XTech 2005: XML, the Web and beyond.

The Apache Webserver as a Platform for XML Applications

Discuss this paper on the XTech wiki
View XML source for this paper

Keywords

Abstract

This paper introduces the Apache 2 Filter architecture, and explains its significance in enabling XML applications on the Web. It then presents a case study and several examples of reusable modules based on and enabled by the filter architecture, and seeks to give the reader an insight into some of the kinds of functions Apache is well-suited to implementing.

Introduction

Traditionally, XML applications on the Web use Apache only as a dispatcher, and to serve static pages. For dynamic content, an application server is commonly used, with Apache serving as a proxy for it. Some users may turn straight to Java without giving it a moments thought! A second approach is to extend Apache using an environment based on one of the popular scripting languages such as Perl, PHP or Python. Some fairly sophisticated and powerful XML frameworks - such as AxKit (Perl) - are available.

In the days of Apache 1, it was a natural choice to take one of these approaches. There was of course a native Applications Programming Interface (API) for Apache, but it was quite limiting for many applications, and working around the limitations typically involved far more programmer effort than most users could justify. A few XML applications for Apache 1 exist, but general-purpose reusable components such as XSLT transformation perform extremely poorly.

With the release of Apache 2.0 in 2002, this changed completely. Now Apache itself is a powerful applications platform. The API is altogether richer, and the developer effort required to work effectively with it is much reduced. Not only does it offer an excellent development platform; it can also offer major performance and scalability improvements compared to Java and traditional application servers.

This paper will briefly describe the reasons why Apache 2 is so much more powerful than earlier Apaches as an applications platform, particularly for XML and other markup processing. It will then present an overview of existing technologies and new developments with which the author is familiar, with particular reference to general-purpose components and modules that can be used equally well in their own right or together with your existing applications.

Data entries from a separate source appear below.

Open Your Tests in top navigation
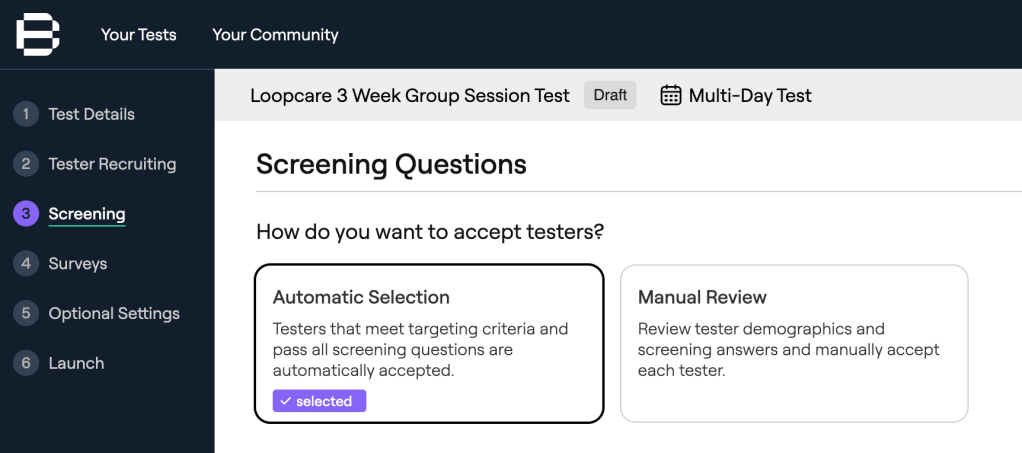coord(138,35)
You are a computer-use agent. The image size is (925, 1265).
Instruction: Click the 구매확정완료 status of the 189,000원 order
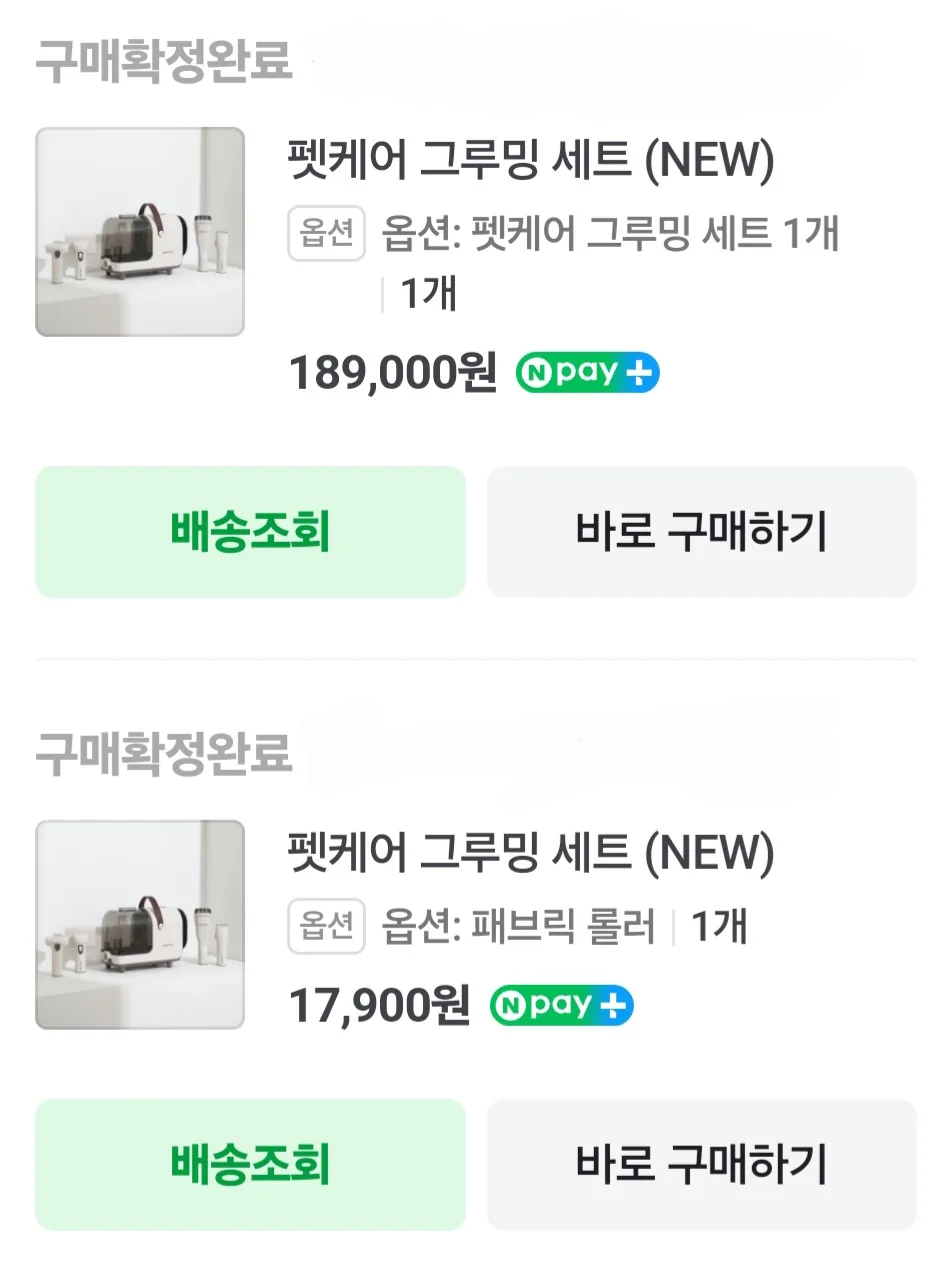(164, 61)
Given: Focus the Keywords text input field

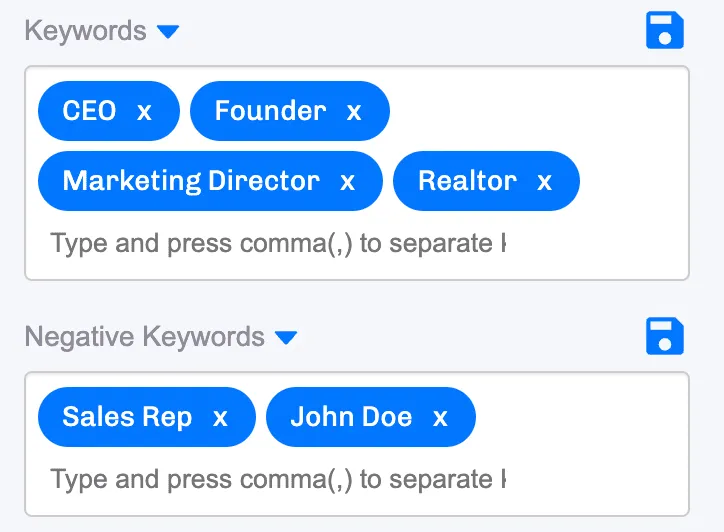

One caveat: for this paper I have concentrated on the reusable modules made possible by the Apache 2 filter architecture. I have unfortunately not had the time or space to discuss apache as a platform for web services.

The Apache 2 Architecture

There are several changes in Apache 2 that affect its suitability as an XML and general-purpose applications platform:

Filtering in Apache 2

The simplest possible formulation of a webserver is a program that listens for HTTP requests and returns a response when it receives one.

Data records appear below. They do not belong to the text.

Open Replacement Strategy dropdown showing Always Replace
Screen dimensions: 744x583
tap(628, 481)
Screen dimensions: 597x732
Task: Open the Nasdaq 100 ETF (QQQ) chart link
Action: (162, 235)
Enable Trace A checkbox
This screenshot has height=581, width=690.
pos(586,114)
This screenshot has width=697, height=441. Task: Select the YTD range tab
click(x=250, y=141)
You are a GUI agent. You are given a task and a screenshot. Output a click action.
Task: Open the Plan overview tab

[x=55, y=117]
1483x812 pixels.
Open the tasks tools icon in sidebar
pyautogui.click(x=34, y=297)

However, in real life, webservers split the task into several phases. For example, when a resource is requested, they may need to check that it exists and that the client is authorised to receive it before sending it to the client, and generate an error message if necessary. This is the basic architecture of Apache 1 (and other webservers).

Apache 2 introduces a second axis, processing data through any number of filters. Filters serve many purposes, but the key features are that they can be inserted at will, regardless of what else is going on, can be arbitrarily chained, and (in Apache 2.1 and upwards) configured dynamically according to the actual data, even where that is not known in advance (such as when proxying an application server that Apache knows nothing about). Filters can look at and modify, or even completely replace, the data between the server and the Client. This makes them particularly well-suited to tasks such as processing markup, or indeed image, data. A standard application such as XSLT transformation, implemented as an output filter module, works equally well with any content source, whether it be a static page, dynamically generated by CGI or PHP, or proxied from a Java or other application server.

Filters are well-suited to any kind of data processing task with both data inputs and outputs: this naturally encompasses a wide range of XML applications. Best of all are tasks that can process data in chunks without having to wait for the entire input, which Apache can handle extremely efficiently. In the case of XML applications, this relies on the parser supporting the mode of input available in Apache filters. Parsers well-suited to use in apache include expat and libxml2, but exclude Xerces-C, Tidy and OpenSP (amongst those with which this author is familiar).

XML Applications with Apache 2

In principle, you can do anything in your own customised handler, CGI script, or application server, without reference to the Apache processing or data axes. That trivial observation applies to Apache 1 or 2 equally without distinction. Such monolithic all-in-one applications exist, and fulfil useful functions including webservices such as XMLRPC. But implementing processing in a filter gives you a component that can be reused in a wide range of applications, and freely mix-and-matched with other processing.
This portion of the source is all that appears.